Both the foundational capabilities of file access and HTTP listening (have you read those yet?) are secured in multiple ways. Serving static content adds to this. (Caveat: workflow authors could hand-roll serving of static content using the above capabilities—this is highly discouraged and may be prevented in the future. This post is not about hand-rolled workflows to perform this, but a built-in capability).
"Static content" in the context of opscotch refers to when an HTTP listener is bound to content to serve. The natural thought is that content would be files on disk. Static content in opscotch CANNOT be served straight from files on the disk; i.e., even if the file super-secret.txt
is on the disk and added to the bootstrap allowFileAccess
, opscotch WILL NOT make that available as static content (see caveat above). Rather, opscotch will only serve static content from a special step type and referencing a specially packaged file (as of version 3.0.0, this is simply a zip file) that is named in the bootstrap.
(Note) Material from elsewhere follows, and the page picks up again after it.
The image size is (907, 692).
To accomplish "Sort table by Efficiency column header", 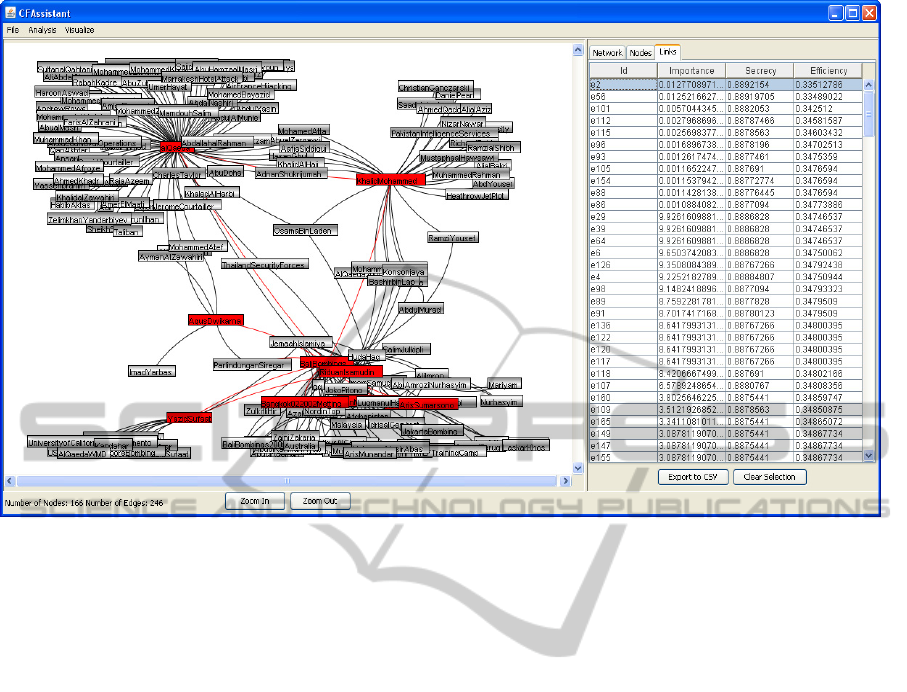I will [829, 71].
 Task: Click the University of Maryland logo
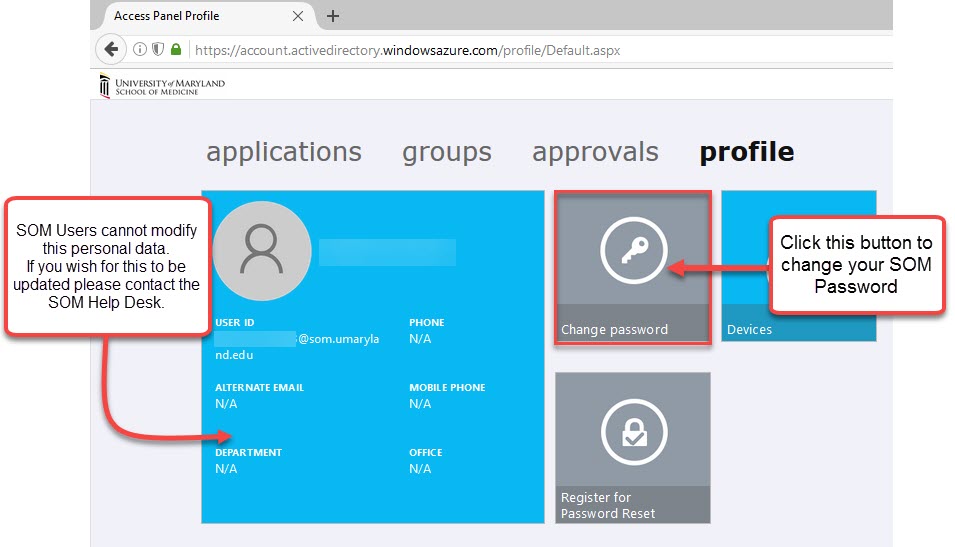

First additional security measure: static content must be packaged (currently as a zip file) and named in the allowFileAccess
in the bootstrap:
Bootstrap:
{
...
"allowFileAccess" : [
{
"id" : "myStaticContent",
"directoryOrFile" : "/a/path/to/a/zipfile.zip",
"READ" : true
}
],
...
}
The second additional security measure: an HTTP listener needs to be added to the bootstrap with the serveFromPackagedAsset
property, and the packagedAssetFileId
must reference the zip file id:
Bootstrap:
{
...
"allowHttpServerAccess" : [
{
"id" : "myStaticServer",
"port" : 12345,
"serveFromPackagedAsset" : {
"packagedAssetFileId" : "myStaticContent"
}
}
],
...
}
And the third, fourth, and fifth additional security measures: only steps of type httpFile
can bind to an HTTP listener with the serveFromPackagedAsset
property, AND must declare an http
trigger referencing the listener id, AND a resultsProcessor
to map the incoming URL to a file inside the zip file:
Workflow:
{
...
"workflows" : [
{
...
"steps" : [
{
...
"trigger" : {
"http" : {
"server" : "myStaticServer",
"path" : "/static/.*",
"method" : "GET"
}
},
"resultsProcessor" : {
"processors" : [
{
"script" : "context.setProperty('path', JSON.parse(context.getBody()).path);"
}
]
}
...
}
]
...
}
]
...
}
The resultsProcessor
must set a path
property that exactly matches the path of a file inside the zip file. Refer to the HTTP listening post and take note of the request payload that is passed to the step. In the example above, the payload (body) is parsed as JSON, and the path is extracted, then set as the path
property. Opscotch will then attempt to find the record in the zip file that exactly matches that path and streams the file bytes out. If the file cannot be found inside the zip file, a 404 will be returned.